__EXERCISE__. Once the line containing "291x146 pixels." is found in the entries below, reproduce it and every line after it, stopping at and including the line containing "The image size is (476, 327)."; reproduce nothing else, and keep each line exact.

#####

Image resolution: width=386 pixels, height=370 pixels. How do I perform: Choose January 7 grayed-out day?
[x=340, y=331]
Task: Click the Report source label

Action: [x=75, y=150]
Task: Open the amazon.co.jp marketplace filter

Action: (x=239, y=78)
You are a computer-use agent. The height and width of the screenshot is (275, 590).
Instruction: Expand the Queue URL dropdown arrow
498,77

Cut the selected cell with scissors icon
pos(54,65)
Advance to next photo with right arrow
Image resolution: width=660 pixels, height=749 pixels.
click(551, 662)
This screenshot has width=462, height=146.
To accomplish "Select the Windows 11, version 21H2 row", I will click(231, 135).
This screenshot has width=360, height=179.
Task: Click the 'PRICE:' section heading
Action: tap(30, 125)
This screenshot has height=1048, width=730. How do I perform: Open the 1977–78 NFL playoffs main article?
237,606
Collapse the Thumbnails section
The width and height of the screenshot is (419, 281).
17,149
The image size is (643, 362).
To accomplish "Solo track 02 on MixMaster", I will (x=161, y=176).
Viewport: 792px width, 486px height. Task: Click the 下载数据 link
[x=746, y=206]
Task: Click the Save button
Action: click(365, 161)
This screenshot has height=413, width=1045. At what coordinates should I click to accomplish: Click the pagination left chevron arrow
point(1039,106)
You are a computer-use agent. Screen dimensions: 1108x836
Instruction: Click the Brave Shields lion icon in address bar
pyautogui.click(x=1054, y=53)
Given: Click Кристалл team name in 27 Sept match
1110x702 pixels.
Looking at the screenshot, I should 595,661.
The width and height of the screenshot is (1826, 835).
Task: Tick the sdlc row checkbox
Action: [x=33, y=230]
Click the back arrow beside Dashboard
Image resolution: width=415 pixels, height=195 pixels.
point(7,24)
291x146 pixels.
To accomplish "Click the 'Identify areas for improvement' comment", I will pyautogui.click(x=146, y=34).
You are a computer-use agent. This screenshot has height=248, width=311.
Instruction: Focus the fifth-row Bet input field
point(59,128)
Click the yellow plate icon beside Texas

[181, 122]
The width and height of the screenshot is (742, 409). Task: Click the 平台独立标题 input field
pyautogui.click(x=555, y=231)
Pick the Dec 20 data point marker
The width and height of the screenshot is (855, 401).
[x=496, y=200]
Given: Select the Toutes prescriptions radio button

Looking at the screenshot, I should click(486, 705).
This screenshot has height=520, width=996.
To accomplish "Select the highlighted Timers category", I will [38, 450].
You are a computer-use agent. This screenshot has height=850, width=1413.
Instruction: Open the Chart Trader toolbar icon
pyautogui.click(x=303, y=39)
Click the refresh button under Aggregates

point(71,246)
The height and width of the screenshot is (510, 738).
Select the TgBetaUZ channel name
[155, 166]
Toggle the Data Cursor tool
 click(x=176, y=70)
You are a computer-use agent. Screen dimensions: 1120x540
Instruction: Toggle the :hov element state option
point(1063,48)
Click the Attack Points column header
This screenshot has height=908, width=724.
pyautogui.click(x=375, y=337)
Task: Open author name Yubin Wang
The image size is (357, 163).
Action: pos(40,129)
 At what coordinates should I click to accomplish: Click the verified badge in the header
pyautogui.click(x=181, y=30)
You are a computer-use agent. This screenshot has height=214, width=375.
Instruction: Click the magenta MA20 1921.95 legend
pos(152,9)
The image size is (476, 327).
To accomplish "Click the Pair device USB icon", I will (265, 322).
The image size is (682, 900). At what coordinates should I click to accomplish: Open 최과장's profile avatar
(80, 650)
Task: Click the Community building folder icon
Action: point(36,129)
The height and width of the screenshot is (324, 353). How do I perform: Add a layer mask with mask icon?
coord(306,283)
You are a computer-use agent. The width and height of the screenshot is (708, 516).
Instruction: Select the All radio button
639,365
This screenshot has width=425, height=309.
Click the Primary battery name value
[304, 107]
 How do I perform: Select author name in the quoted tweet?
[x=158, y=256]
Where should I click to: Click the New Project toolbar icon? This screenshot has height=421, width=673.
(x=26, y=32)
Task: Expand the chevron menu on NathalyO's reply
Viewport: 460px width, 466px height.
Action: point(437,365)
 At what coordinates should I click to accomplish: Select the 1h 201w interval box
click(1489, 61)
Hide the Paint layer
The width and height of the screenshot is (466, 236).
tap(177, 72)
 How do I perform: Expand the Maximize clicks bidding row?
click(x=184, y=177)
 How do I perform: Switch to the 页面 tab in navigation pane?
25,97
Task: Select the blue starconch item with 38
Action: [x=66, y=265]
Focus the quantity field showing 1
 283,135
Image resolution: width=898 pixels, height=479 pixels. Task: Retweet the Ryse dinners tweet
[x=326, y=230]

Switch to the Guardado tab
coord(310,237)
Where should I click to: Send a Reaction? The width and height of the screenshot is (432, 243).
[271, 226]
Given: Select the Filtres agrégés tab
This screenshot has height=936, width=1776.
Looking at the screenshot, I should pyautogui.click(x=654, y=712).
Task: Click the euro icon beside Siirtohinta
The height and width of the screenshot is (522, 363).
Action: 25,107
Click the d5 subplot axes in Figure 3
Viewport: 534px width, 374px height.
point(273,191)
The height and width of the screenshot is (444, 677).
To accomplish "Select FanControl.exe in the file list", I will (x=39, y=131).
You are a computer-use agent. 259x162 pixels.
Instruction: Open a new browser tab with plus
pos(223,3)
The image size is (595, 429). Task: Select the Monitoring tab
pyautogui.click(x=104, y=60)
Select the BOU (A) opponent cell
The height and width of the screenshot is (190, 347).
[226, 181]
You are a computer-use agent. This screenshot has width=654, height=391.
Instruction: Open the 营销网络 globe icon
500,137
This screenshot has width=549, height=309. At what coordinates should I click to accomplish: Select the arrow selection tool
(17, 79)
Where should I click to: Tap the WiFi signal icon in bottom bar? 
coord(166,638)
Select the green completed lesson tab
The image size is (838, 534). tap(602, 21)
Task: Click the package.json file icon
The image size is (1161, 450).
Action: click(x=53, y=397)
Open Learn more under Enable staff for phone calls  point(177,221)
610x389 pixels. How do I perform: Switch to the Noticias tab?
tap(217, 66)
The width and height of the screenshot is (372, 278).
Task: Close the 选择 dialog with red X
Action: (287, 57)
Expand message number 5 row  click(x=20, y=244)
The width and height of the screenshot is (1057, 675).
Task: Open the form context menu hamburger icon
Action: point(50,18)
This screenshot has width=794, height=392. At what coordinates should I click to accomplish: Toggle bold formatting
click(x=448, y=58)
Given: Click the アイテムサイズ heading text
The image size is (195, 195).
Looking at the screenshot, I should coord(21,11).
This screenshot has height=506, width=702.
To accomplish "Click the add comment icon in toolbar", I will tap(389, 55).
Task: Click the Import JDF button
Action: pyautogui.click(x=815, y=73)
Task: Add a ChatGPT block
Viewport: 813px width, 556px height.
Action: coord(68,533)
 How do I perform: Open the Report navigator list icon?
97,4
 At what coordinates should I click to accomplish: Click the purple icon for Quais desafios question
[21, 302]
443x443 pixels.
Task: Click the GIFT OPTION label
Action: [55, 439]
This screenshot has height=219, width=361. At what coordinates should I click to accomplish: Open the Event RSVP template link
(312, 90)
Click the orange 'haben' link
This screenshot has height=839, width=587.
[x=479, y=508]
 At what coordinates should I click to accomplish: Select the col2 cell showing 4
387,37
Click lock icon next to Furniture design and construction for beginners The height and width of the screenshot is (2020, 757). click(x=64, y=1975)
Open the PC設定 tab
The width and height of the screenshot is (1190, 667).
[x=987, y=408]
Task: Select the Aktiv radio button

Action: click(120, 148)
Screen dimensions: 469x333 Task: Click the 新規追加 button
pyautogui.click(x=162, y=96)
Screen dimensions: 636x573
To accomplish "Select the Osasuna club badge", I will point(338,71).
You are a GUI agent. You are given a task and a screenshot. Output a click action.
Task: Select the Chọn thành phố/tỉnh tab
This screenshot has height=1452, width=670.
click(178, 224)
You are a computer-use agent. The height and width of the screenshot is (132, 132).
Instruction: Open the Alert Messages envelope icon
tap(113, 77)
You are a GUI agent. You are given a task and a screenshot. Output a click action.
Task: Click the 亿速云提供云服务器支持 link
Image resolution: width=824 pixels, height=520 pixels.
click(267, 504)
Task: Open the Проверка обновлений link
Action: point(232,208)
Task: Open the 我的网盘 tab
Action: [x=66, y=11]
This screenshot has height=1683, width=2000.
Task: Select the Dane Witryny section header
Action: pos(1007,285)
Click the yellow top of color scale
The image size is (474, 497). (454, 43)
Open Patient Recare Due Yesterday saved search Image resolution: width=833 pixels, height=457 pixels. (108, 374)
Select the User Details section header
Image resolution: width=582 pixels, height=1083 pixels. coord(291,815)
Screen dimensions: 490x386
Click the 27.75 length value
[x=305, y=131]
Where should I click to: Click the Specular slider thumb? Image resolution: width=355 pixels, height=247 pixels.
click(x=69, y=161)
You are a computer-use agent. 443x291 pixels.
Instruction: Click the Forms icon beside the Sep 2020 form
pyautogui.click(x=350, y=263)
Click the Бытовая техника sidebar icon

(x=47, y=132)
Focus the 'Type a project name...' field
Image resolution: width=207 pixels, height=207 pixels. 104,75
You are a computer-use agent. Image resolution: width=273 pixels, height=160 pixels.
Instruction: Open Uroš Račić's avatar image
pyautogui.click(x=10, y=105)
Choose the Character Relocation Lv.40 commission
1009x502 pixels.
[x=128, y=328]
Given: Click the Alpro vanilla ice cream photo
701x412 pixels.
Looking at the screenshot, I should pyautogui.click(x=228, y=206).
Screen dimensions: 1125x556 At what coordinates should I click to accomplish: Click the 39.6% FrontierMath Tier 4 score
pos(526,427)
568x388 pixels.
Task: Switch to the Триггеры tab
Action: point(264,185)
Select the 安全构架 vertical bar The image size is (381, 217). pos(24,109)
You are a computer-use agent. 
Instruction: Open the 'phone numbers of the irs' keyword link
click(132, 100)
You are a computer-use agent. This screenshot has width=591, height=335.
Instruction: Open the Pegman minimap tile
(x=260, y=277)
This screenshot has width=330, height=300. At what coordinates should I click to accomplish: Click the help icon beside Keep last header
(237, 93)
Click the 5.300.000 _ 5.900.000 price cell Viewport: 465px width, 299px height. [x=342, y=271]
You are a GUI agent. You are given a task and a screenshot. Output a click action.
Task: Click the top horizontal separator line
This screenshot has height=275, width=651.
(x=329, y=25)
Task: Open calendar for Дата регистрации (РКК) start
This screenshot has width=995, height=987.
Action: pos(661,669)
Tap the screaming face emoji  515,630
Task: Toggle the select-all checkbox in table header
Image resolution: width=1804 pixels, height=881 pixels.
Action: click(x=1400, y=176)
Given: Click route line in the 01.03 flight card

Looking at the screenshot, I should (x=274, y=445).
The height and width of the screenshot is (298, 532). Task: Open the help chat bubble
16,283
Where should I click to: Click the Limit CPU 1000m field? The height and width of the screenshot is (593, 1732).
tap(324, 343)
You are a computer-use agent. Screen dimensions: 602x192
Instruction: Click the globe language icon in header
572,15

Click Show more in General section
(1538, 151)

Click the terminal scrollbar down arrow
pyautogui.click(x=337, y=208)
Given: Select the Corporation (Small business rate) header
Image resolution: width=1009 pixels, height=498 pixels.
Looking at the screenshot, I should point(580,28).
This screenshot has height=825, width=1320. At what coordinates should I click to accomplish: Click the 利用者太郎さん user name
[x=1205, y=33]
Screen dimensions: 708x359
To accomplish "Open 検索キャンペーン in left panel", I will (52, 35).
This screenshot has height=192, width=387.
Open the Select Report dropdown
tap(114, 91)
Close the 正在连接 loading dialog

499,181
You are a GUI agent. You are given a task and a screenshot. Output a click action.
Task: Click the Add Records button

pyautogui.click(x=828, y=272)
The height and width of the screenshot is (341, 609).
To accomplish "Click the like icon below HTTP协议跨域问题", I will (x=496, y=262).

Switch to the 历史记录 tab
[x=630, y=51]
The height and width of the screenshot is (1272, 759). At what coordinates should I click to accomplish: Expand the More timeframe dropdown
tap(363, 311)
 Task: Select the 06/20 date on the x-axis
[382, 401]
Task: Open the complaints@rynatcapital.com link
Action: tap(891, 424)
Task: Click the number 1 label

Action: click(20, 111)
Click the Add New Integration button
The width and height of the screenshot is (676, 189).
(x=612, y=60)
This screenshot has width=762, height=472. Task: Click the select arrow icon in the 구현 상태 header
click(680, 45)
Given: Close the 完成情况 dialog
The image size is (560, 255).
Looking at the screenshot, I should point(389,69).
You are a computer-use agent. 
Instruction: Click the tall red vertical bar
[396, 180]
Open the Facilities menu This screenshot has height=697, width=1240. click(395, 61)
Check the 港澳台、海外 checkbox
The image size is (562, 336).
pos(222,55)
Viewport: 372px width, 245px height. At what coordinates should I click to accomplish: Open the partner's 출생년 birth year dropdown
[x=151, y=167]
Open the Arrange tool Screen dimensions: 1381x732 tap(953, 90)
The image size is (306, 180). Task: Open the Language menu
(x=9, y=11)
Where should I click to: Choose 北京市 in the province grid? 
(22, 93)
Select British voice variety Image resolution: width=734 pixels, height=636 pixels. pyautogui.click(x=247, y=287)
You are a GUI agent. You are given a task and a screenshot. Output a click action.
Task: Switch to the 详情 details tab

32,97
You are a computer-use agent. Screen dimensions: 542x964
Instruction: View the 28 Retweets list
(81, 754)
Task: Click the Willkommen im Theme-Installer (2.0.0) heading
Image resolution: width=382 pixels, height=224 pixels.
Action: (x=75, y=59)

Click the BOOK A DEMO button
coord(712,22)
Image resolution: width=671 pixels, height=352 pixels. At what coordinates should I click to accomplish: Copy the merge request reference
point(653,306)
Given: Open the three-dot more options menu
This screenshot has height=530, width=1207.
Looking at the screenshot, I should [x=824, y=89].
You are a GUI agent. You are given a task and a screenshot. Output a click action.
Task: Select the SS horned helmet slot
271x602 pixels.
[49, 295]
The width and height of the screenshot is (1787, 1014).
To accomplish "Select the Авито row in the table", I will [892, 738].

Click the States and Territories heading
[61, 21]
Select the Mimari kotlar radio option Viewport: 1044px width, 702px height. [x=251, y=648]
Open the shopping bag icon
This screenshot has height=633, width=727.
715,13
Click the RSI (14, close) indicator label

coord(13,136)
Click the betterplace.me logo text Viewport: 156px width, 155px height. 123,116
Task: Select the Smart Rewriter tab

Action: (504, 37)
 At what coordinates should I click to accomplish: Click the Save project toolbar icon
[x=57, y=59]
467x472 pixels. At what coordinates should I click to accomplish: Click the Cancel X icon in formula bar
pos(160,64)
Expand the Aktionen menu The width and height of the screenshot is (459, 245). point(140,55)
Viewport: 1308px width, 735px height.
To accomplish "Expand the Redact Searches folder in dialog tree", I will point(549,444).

#####

__EXERCISE RESPONSE__.
291x146 pixels.
To accomplish "Click the 'Identify areas for improvement' comment", I will pyautogui.click(x=146, y=34).
You are a computer-use agent. This screenshot has height=248, width=311.
Instruction: Focus the fifth-row Bet input field
point(59,128)
Click the yellow plate icon beside Texas

[181, 122]
The width and height of the screenshot is (742, 409). Task: Click the 平台独立标题 input field
pyautogui.click(x=555, y=231)
Pick the Dec 20 data point marker
The width and height of the screenshot is (855, 401).
[x=496, y=200]
Given: Select the Toutes prescriptions radio button

Looking at the screenshot, I should click(486, 705).
This screenshot has height=520, width=996.
To accomplish "Select the highlighted Timers category", I will [38, 450].
You are a computer-use agent. This screenshot has height=850, width=1413.
Instruction: Open the Chart Trader toolbar icon
pyautogui.click(x=303, y=39)
Click the refresh button under Aggregates

point(71,246)
The height and width of the screenshot is (510, 738).
Select the TgBetaUZ channel name
[155, 166]
Toggle the Data Cursor tool
 click(x=176, y=70)
You are a computer-use agent. Screen dimensions: 1120x540
Instruction: Toggle the :hov element state option
point(1063,48)
Click the Attack Points column header
This screenshot has height=908, width=724.
pyautogui.click(x=375, y=337)
Task: Open author name Yubin Wang
The image size is (357, 163).
Action: pos(40,129)
 At what coordinates should I click to accomplish: Click the verified badge in the header
pyautogui.click(x=181, y=30)
You are a computer-use agent. This screenshot has height=214, width=375.
Instruction: Click the magenta MA20 1921.95 legend
pos(152,9)
The image size is (476, 327).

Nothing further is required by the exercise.